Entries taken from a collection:

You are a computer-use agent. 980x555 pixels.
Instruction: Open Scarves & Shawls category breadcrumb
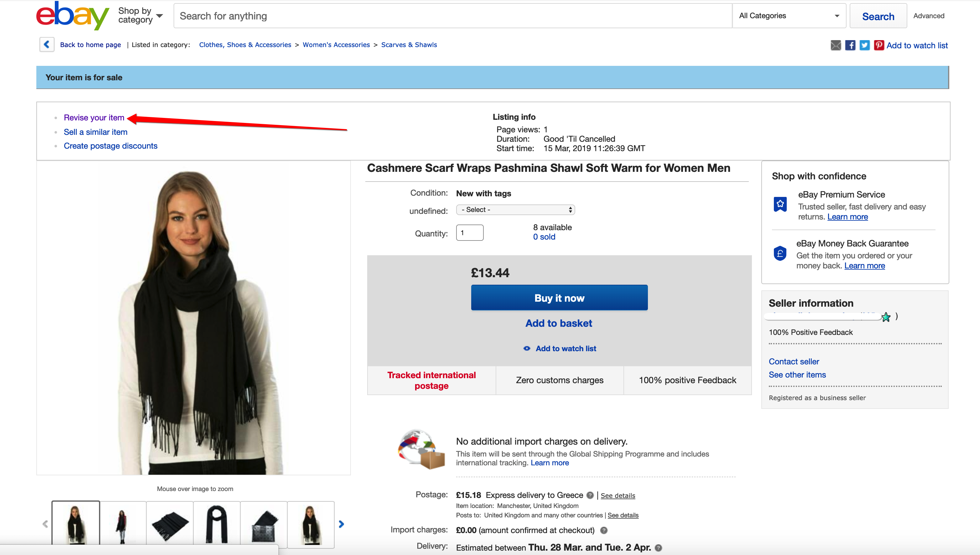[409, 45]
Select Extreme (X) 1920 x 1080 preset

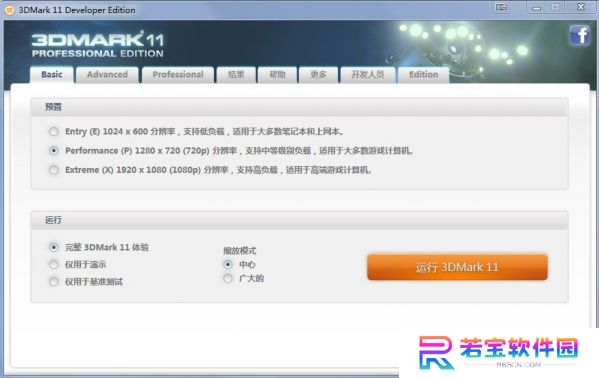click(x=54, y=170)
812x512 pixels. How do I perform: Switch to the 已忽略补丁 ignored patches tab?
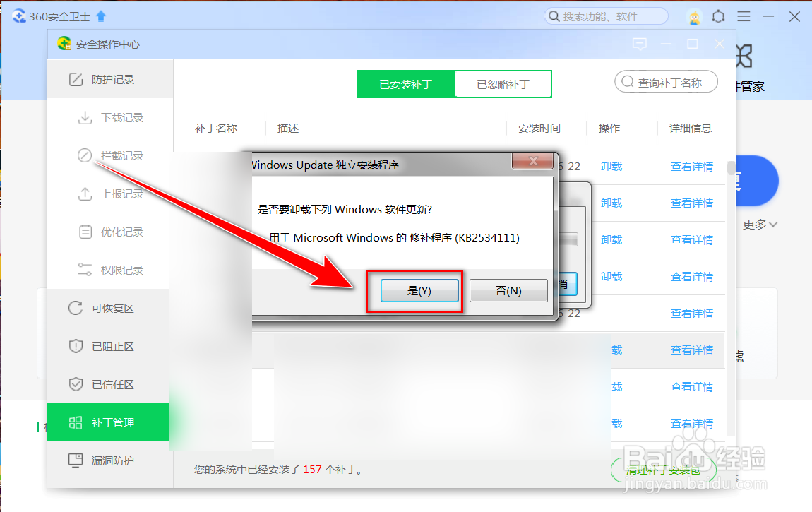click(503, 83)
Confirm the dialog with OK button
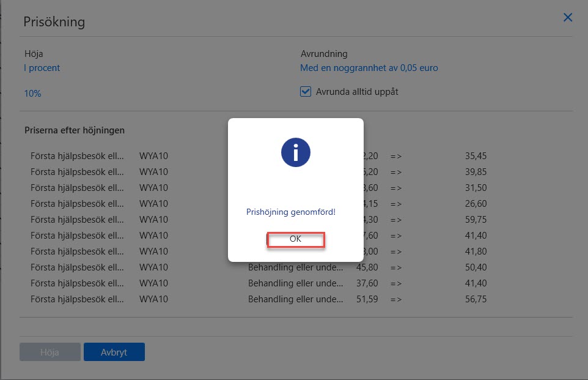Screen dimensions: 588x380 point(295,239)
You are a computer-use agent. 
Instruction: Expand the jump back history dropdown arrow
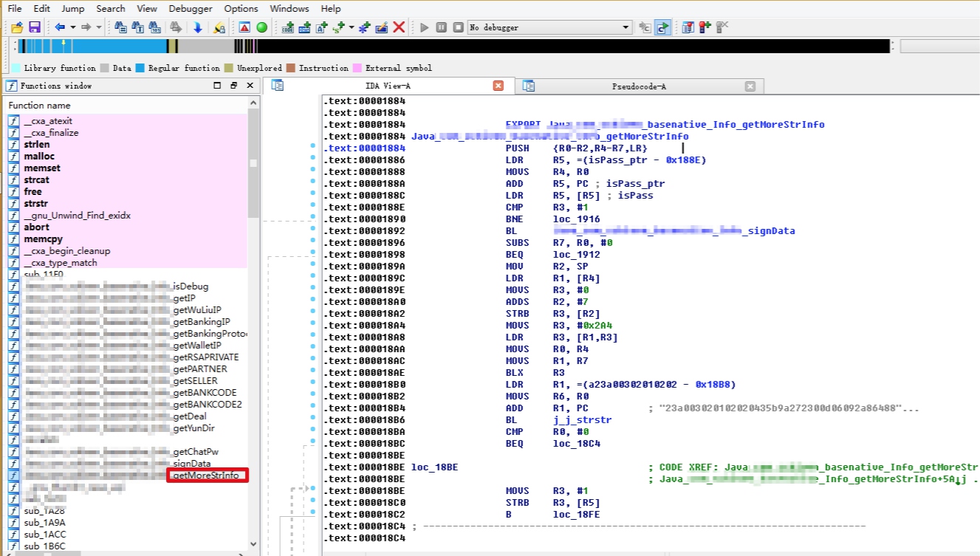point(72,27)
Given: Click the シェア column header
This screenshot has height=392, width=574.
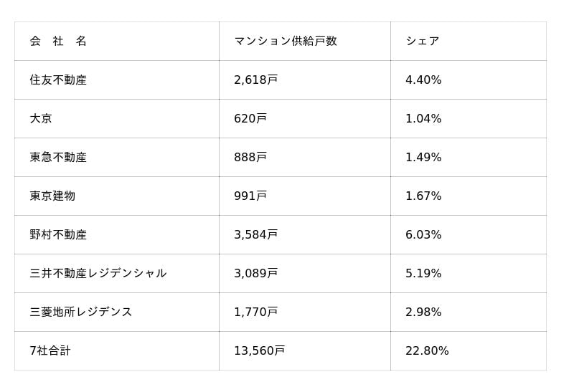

Assigned task: Reproduce nothing but the lines that run from the line containing "Given: Click the シェア column header" through the last line of the records, inclusive. Omit the pictures.

Response to this task:
Given: Click the シェア column header
This screenshot has height=392, width=574.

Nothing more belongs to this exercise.